Induction of NK-like activity in T cells by IL-2/anti-CD3 is linked to expression of a new antitumour receptor with specificity for acetylated mannose

Abstract

The generation of MHC-unrestricted cytotoxicity of highly enriched human CD3+ T cells (95-99%) by treatment with IL-2 and/or anti-CD3 antibodies was studied. T cells obtained by positive immunomagnetic sorting (anti-CD3) developed comparable specific cytotoxicities against K562 and Daudi cells when cultured with IL-2 and anti-CD3 for 96 h (80% of donors; n = 25). This increase of MHC-unrestricted cytotoxicity correlated fairly well with an increased formation of T cell/tumour cell conjugates. Moreover, simultaneous expression of a rhamnogalacturonan-binding receptor on activated T cells could be demonstrated. Rhamnogalacturonan was reported to enhance cytotoxicity of CD56+ NK cells by effector cell/target cell bridging. Untreated CD3+ cells hardly reacted with rhamnogalacturonan and IL-2-activated T cells showed only a moderate enhancement of cytotoxicity in the presence of rhamnogalacturonan. However, when CD3+ T cells had interacted with anti-CD3 antibodies during cell-sorting or during subsequent culturing with IL-2, enhancement in cytotoxicity and increased formation of lytic effector cell/tumour cell conjugates in the presence of rhamnogalacturonan could be readily demonstrated, indicating a bridging effect analogous to CD56+ NK cells.
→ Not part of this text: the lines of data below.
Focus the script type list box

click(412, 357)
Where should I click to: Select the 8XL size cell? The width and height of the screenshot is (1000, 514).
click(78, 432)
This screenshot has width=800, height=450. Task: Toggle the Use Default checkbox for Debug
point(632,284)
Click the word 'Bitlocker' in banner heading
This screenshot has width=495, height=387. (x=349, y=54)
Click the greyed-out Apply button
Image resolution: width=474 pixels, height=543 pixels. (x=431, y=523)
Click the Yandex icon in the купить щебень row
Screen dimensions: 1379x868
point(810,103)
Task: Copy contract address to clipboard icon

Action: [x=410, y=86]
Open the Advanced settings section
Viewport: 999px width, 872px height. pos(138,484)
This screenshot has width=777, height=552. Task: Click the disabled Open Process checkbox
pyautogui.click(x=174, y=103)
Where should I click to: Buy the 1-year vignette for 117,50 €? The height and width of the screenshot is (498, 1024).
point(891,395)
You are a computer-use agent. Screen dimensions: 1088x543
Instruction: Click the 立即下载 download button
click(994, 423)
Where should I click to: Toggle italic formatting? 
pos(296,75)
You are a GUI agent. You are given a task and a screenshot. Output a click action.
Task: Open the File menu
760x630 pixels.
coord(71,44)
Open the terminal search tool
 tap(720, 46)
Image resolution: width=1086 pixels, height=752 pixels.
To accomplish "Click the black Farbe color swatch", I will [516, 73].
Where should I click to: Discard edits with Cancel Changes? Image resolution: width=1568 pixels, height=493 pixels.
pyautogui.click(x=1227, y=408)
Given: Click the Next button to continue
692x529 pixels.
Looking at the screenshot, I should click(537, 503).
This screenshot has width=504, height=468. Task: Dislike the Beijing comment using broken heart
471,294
The conjugate formation of activated T cells with tumour cells as well as the additional rhamnogalacturonan-mediated bridging must be based on the expression of receptors with acetyl mannose specificity, since enhancements of MHC-unrestricted T cell cytotoxicity and conjugate formation were inhibited in a dose-dependent manner when acetylated mannose was present in the assays.